[INPUT FOR THIS TASK]:
▶

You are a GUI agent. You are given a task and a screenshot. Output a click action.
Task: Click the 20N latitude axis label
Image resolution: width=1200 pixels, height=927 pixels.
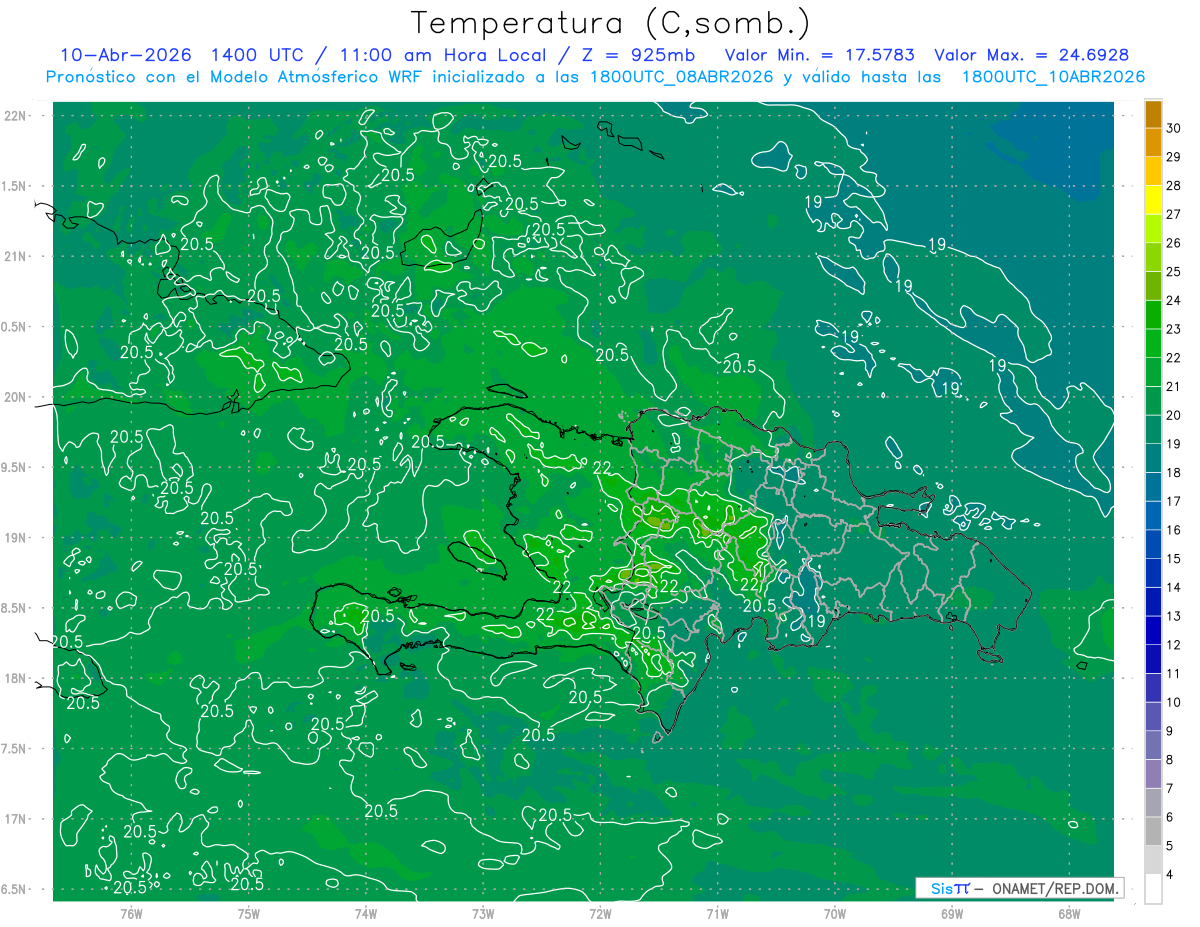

◀
▶

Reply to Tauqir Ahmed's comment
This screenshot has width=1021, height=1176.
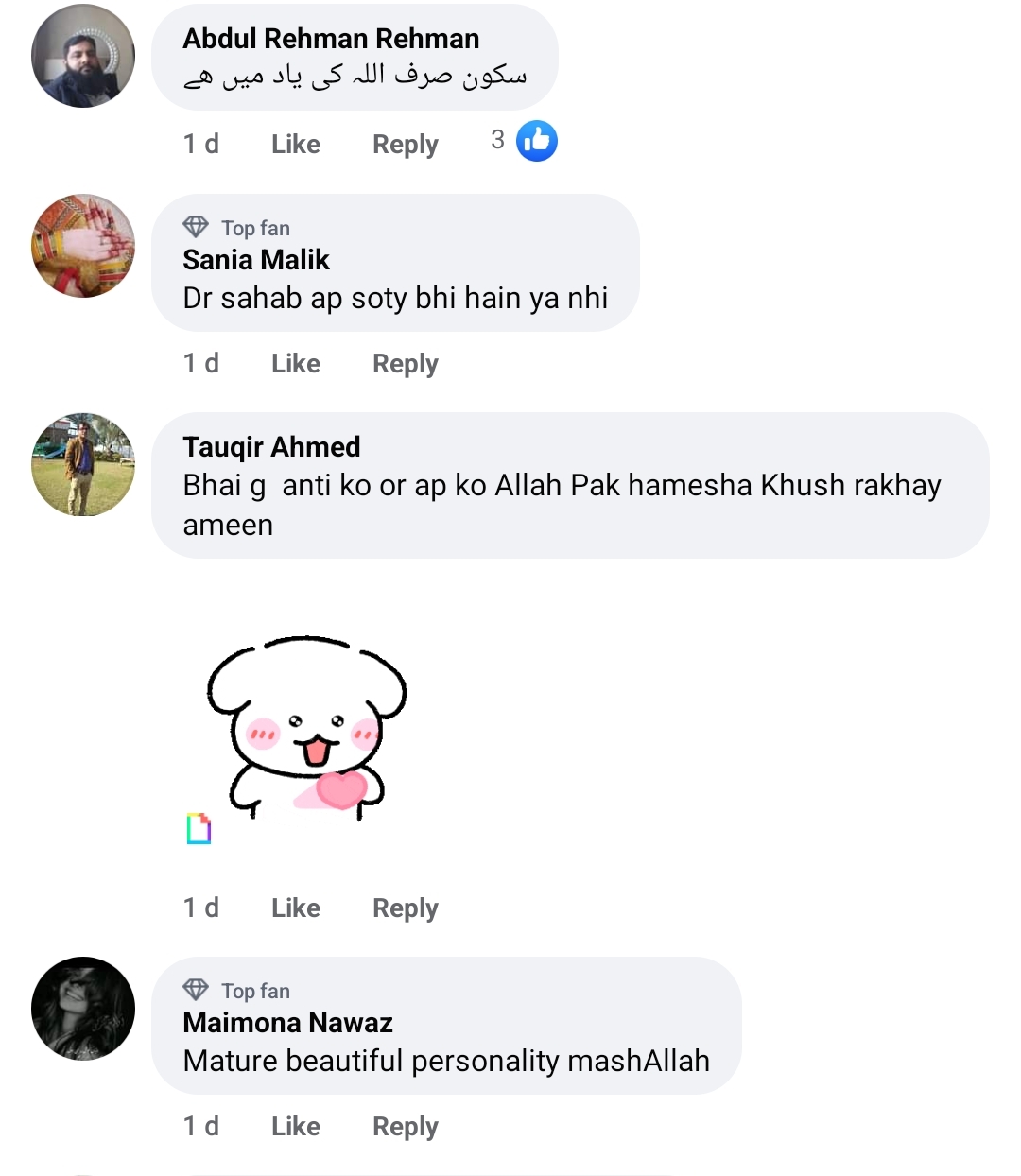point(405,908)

◀

[WHAT YOU ARE ASKED TO DO]: From the listing above, the lines starting with the one that has "You are a GUI" and running through the one that has "Image resolution: width=1200" should be copied exactly, ends included.

[RESULT OF THE EXERCISE]:
You are a GUI agent. You are given a task and a screenshot. Output a click action.
Task: Click the 20N latitude axis label
Image resolution: width=1200 pixels, height=927 pixels.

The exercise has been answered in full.